Estrategia básica para secuenciación a gran escala
Método de clonación por clonación
Los clones BAC predeterminados en la línea de clonación continua se subclonan y ensamblan uno por uno (dominio común plan de secuenciación).
Método de escopeta del genoma completo
Basado en cierta información cartográfica, el genoma se descompone directamente en pequeños fragmentos para una secuenciación aleatoria basada en la construcción de clones continuos de fragmentos grandes, y luego secuenciado por una supercomputadora (U.S. Celera Company) para su montaje. El mapeo transcripcional es un mapa basado en la identificación de las secuencias codificantes de proteínas contenidas en el genoma y la combinación de información como la secuencia genética, la ubicación y los patrones de expresión. El método más importante para identificar la ubicación, estructura y función de todos los genes en el 2% al 5% de longitud del genoma humano es rastrear la ubicación del cromosoma a través del producto de expresión del gen, el ARNm.
Principio
Todos los rasgos biológicos y las enfermedades están determinados por proteínas estructurales o funcionales. Todas las proteínas conocidas están codificadas por ARNm, por lo que pueden convertirse en proteínas mediante la síntesis de la transcriptasa inversa. El ARNm en ADNc o fragmentos parciales de ADNc se denomina EST, o el ADNc o fragmentos de ADNc se sintetizan artificialmente basándose en la información del ARNm, y luego el ADNc estable o EST se utiliza como una "sonda" para la hibridación molecular para identificar genes relacionados con la transcripción. EST (Etiqueta de secuencia expresada) se obtiene secuenciando varios cientos de pb del lado de la cola del ARNm utilizando oligo-T complementario PolyA o la secuencia relacionada del vector de clonación como cebador. En junio de 2000, el EMBL tenía 4.229.786 tecnologías ecológicamente racionales.
La importancia del mapa de transcripción
Puede reflejar eficazmente el mapa espaciotemporal de todo el gen expresado en condiciones normales o controladas. A través de esta imagen podemos conocer la expresión de un gen en diferentes tejidos y niveles en diferentes momentos. También podemos conocer los diferentes niveles de expresión de diferentes genes en un tejido en diferentes momentos, y también podemos conocer los diferentes niveles de expresión de diferentes genes en diferentes tejidos en momentos específicos.

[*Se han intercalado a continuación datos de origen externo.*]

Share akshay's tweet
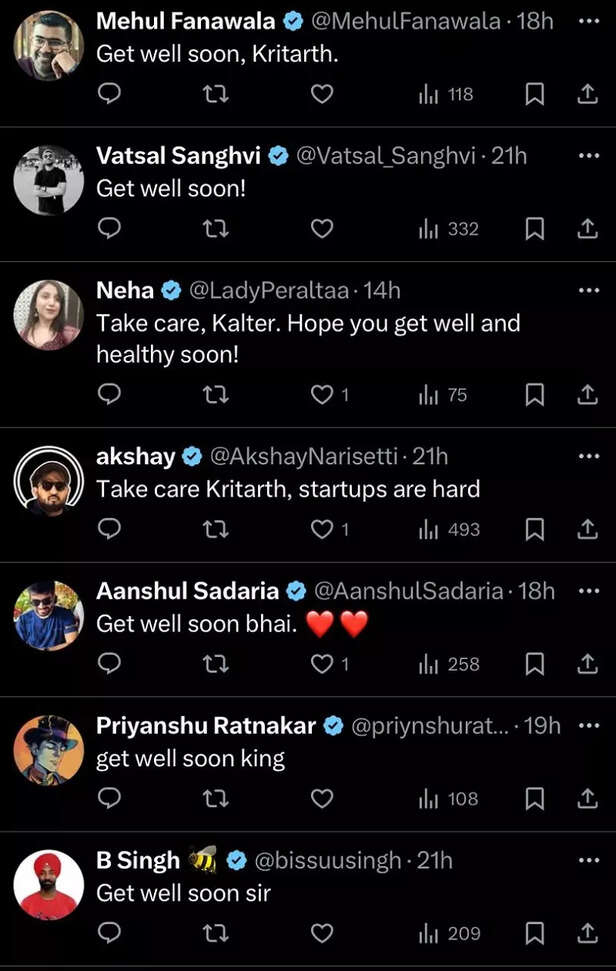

El Genoma Humano es un proyecto de colaboración internacional: caracterizar el genoma humano, secuenciar y mapear el ADN de organismos modelo seleccionados, desarrollar nuevas tecnologías para la investigación del genoma y mejorar la ética involucrada en la investigación del genoma humano. , cuestiones legales y sociales, y capacitar a científicos que puedan utilizar estas tecnologías y recursos desarrollados por HGP para realizar investigaciones biológicas y promover la salud humana.